= Alfred Levy & Company =

Luxembourgish bank
Alfred Levy & Company was a Luxembourg private bank founded in Luxembourg City in 1926. It was a comparatively small bank within the wider interwar banking sector, but also as an important actor in the market for holding companies that emerged after Luxembourg’s 1929 holding legislation. The bank is also notable for its place in the history of Jewish refugee assistance before the Second World War and for its liquidation under Nazi occupation in 1940.

The bank was created in 1926 through cooperation between Alfred Lévy and two foreign financial institutions, A. Spitzer et Compagnie from Paris and the Privatbank Glarus from Glarus. By the early 1930s it operated from rue Philippe in Luxembourg City. Contemporary promotional literature presented Banque Alfred Lévy & Cie. as one of Luxembourg’s principal private banks and emphasized its international connections with Paris, Brussels, and larger German, Dutch, and American financial houses.

Although it was smaller than Banque Internationale à Luxembourg, the bank played a meaningful role in the interwar holding-company business. Alfred Lévy & Cie. was one of the banks that helped provide the infrastructure for Luxembourg holding companies by domiciling companies at the bank’s address and supplying nominee directors. The bank was also one of the founding members of the Luxembourg Stock Exchange and of the ABBL (Association of Banks and Bankers, Luxembourg). The bank was therefore part of the institutional network that helped transform Luxembourg into an international financial centre during the interwar period.

Alfred Lévy and his bank was an important actor in the Jewish refugee history as is documented in numerous articles by the Memorial de la Shoah Luxembourg. Alfred Levy’s name appears repeatedly in reports about refugee aid and places him in the orbit of ESRA, the local Jewish relief organisation.
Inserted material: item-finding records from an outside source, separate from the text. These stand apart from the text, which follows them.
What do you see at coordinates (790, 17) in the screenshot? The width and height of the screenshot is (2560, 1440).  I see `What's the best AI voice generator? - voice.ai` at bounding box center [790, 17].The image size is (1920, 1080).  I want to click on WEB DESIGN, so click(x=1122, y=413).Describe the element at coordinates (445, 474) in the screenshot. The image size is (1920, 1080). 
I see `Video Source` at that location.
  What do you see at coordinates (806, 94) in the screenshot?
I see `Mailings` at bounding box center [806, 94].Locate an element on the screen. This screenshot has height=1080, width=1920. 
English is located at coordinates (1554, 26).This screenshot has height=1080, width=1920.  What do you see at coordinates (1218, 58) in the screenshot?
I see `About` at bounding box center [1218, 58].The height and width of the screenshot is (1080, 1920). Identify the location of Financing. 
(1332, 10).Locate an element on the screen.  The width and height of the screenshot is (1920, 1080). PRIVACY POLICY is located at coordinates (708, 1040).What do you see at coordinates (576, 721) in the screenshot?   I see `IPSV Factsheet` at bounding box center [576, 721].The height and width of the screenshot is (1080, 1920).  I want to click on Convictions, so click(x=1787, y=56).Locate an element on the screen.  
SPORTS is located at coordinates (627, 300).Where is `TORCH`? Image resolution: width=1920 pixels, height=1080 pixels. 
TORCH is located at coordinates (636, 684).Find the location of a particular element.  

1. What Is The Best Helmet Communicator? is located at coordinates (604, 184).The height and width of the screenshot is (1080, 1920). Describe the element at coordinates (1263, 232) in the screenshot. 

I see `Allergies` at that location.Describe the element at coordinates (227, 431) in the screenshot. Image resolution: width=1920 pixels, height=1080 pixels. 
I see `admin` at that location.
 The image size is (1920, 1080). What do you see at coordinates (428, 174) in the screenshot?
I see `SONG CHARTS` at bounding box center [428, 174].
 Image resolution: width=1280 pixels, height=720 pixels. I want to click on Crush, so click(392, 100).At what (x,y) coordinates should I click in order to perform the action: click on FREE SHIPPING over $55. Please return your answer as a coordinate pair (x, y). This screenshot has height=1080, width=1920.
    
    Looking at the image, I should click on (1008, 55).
The position of the bank changed decisively after the German invasion of Luxembourg in May 1940. The German authorities regarded Banque Alfred Lévy and Banque Commerciale as “Jewish banks.” Part of Alfred Lévy’s capital had already been transferred to the United States from September 1939 and his departure on the day of the occupation placed the bank “immediately in liquidation.” Deutsche Bank took over its premises.